[llvm-commits] GC patches again

Gordon Henriksen gordonhenriksen at mac.com
Wed Sep 26 22:22:21 PDT 2007


Chris,

For your review.

Thanks!

— Gordon


//===-- gc-0-docs.patch (+1170 -241) --------------------------===//

   runtime/GC/SemiSpace/README.txt (+5)
   docs/llvm.css (+1 -1)
   docs/Lexicon.html (+76 -3)
   docs/GarbageCollection.html (+1088 -237)

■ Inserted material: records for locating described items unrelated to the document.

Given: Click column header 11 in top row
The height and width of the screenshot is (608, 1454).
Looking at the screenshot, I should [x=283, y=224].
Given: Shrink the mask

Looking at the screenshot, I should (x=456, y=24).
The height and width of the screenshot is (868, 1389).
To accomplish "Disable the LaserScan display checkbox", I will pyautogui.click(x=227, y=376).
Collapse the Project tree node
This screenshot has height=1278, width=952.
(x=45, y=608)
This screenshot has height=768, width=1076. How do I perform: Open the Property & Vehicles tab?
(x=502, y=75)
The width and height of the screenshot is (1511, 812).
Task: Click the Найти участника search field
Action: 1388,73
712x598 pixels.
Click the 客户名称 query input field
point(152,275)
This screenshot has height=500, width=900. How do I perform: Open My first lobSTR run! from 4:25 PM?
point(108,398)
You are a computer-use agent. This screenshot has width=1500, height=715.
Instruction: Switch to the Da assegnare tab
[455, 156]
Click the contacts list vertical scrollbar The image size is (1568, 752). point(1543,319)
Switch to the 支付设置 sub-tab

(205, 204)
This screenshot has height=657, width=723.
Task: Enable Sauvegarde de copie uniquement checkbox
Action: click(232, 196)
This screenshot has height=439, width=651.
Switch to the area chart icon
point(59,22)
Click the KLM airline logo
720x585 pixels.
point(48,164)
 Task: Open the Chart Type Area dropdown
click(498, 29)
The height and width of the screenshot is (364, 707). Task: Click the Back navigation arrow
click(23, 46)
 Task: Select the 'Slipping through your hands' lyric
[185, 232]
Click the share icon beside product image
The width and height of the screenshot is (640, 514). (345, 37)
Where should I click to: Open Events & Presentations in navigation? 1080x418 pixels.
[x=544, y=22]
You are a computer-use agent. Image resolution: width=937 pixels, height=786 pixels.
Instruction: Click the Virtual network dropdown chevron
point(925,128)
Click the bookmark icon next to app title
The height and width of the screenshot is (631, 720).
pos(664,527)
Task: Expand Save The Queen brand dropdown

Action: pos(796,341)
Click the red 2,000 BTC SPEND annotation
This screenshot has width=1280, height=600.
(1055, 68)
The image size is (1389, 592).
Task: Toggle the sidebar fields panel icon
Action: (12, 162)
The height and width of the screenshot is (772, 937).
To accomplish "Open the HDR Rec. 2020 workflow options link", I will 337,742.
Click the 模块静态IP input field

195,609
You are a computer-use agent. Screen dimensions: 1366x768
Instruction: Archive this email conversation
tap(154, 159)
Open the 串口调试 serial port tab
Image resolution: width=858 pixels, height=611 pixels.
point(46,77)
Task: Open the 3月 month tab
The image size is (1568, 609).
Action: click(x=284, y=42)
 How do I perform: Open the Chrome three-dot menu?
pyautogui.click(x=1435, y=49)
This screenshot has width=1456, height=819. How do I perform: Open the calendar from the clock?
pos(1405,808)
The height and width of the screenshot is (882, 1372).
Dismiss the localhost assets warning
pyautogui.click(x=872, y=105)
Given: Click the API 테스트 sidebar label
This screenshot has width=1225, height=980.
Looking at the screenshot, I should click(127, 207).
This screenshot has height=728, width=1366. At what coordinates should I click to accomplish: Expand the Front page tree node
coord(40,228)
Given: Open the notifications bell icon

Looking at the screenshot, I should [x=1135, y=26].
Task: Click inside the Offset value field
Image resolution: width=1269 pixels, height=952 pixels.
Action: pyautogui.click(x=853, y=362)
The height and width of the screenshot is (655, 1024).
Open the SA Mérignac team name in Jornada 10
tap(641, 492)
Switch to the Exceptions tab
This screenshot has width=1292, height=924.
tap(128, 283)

GarbageCollection.html is expanded to encompass the new
capabilities. This is a major rewrite and is easier to read en toto
rather than patchwise:

http://homepage.mac.com/malichus/GarbageCollection.html

This patch is independent.


//===-- gc-1-registry.patch (+300) ----------------------------===//

   include/llvm/Support/Registry.h (+243)
   include/llvm/CodeGen/Collectors.h (+36)
   lib/CodeGen/Collectors.cpp (+21)

My previous Registry.h header, as well as Collectors.h, which is the
registry for dynamically-loaded garbage collectors.

This patch is independent.


//===-- gc-2-metadata.patch (+383) ----------------------------===//

   include/llvm/CodeGen/CollectorMetadata.h (+198)
   lib/CodeGen/CollectorMetadata.cpp (+185)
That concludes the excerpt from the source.